Als erster Abschnitt der Niederlausitzer Eisenbahn wurde am 20. Dezember 1897 die Teilstrecke Uckro Süd–Luckau eröffnet. Bereits am 15. März 1898 war der Streckenabschnitt Falkenberg/Elster–Lübben Hp durchgehend hergestellt, sodass die Betriebsaufnahme durch die Niederlausitzer Eisenbahn A.G am 1. April 1898 erfolgen konnte. Der restliche Abschnitt bis Beeskow West folgte am 24. November 1901. Die NLE AG, die sich mehrheitlich im Besitz der Landkreise Schweinitz, Luckau und Lübben befand, hatte von Anfang an mit finanziellen Schwierigkeiten zu kämpfen. Erst durch den Zweiten Weltkrieg erfuhr die Bahnstrecke einen Aufschwung im Güterverkehr durch die an ihr gelegenen Munitionsfabriken in Rochau, Spreewerk Lübben und Krugau sowie den Anschluss zum Flugplatz Alteno. Nach Kriegsende mussten diese Anschlussgleise als Reparationsleistung an die UdSSR abgebaut werden.[3]

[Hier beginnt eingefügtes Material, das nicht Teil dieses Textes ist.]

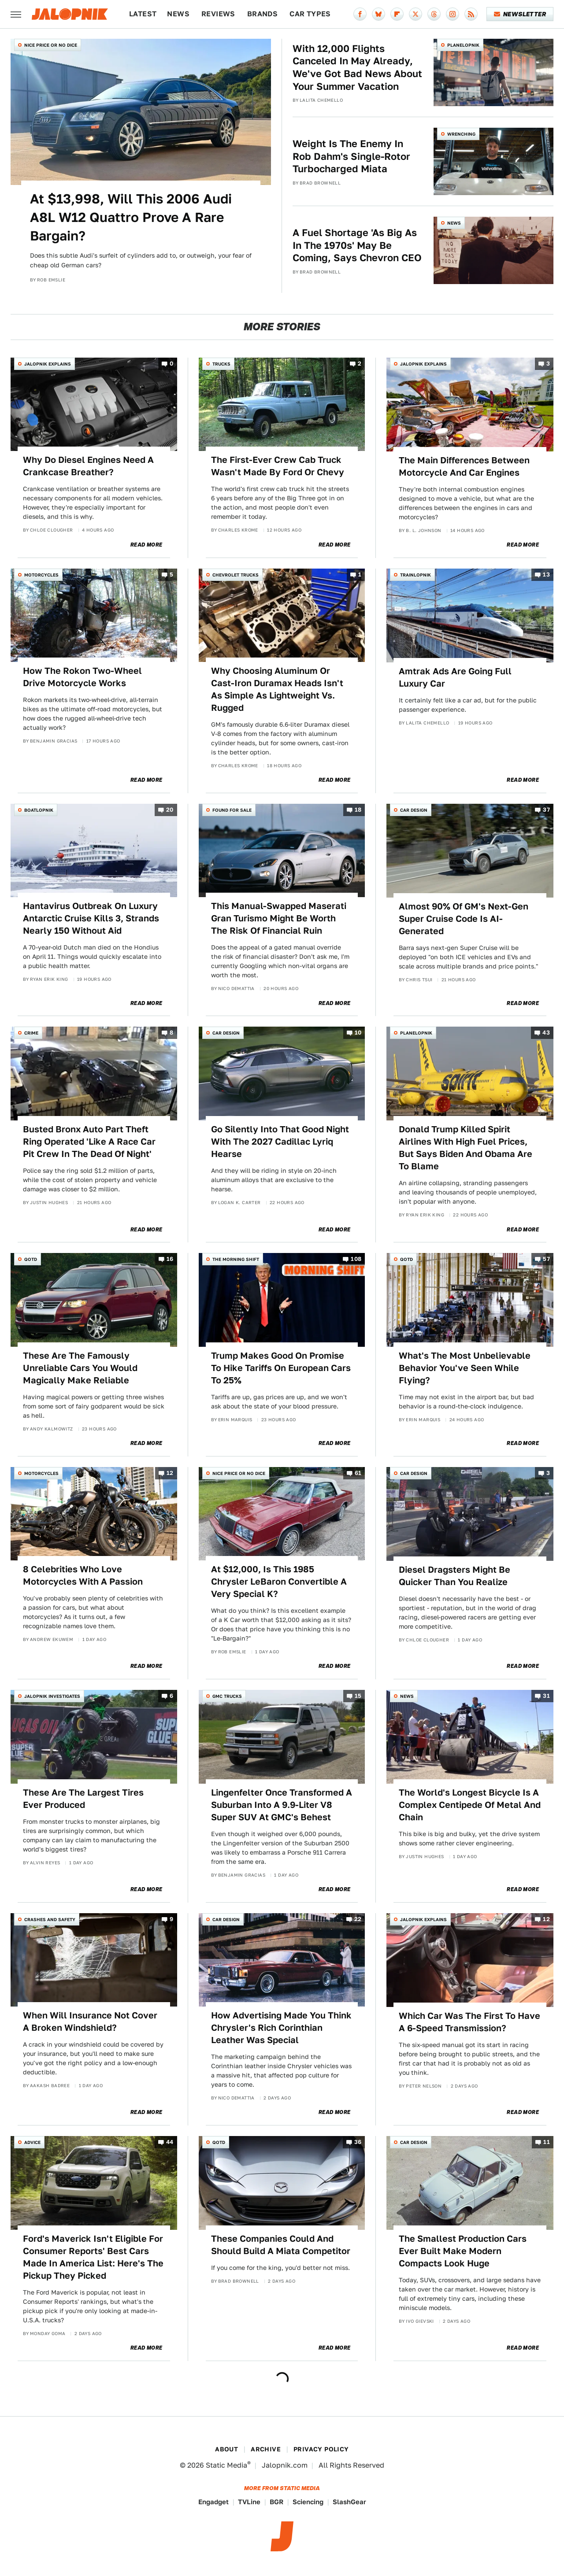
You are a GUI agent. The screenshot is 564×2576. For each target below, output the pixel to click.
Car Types (310, 14)
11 (546, 2142)
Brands (262, 14)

Kurz vor dem Ende des Zweiten Weltkrieges wurde am 25. April 1945 die Spreebrücke bei Briescht gesprengt, sodass der Zugverkehr eingestellt werden musste. 1948 konnte der Zugverkehr wieder zwischen Lübben und Spreebrücke Briescht sowie von der östlichen Spreeseite bis Beeskow West aufgenommen werden, wobei die Spreebrücke noch gesperrt war und die Reisenden etwa 400 Meter zu Fuß zurücklegen mussten. Die Brücke war dann 1951 wieder hergerichtet, sodass ein durchgehender Verkehr Lübben–Beeskow West möglich wurde.[4]Deutsche Reichsbahn (DR)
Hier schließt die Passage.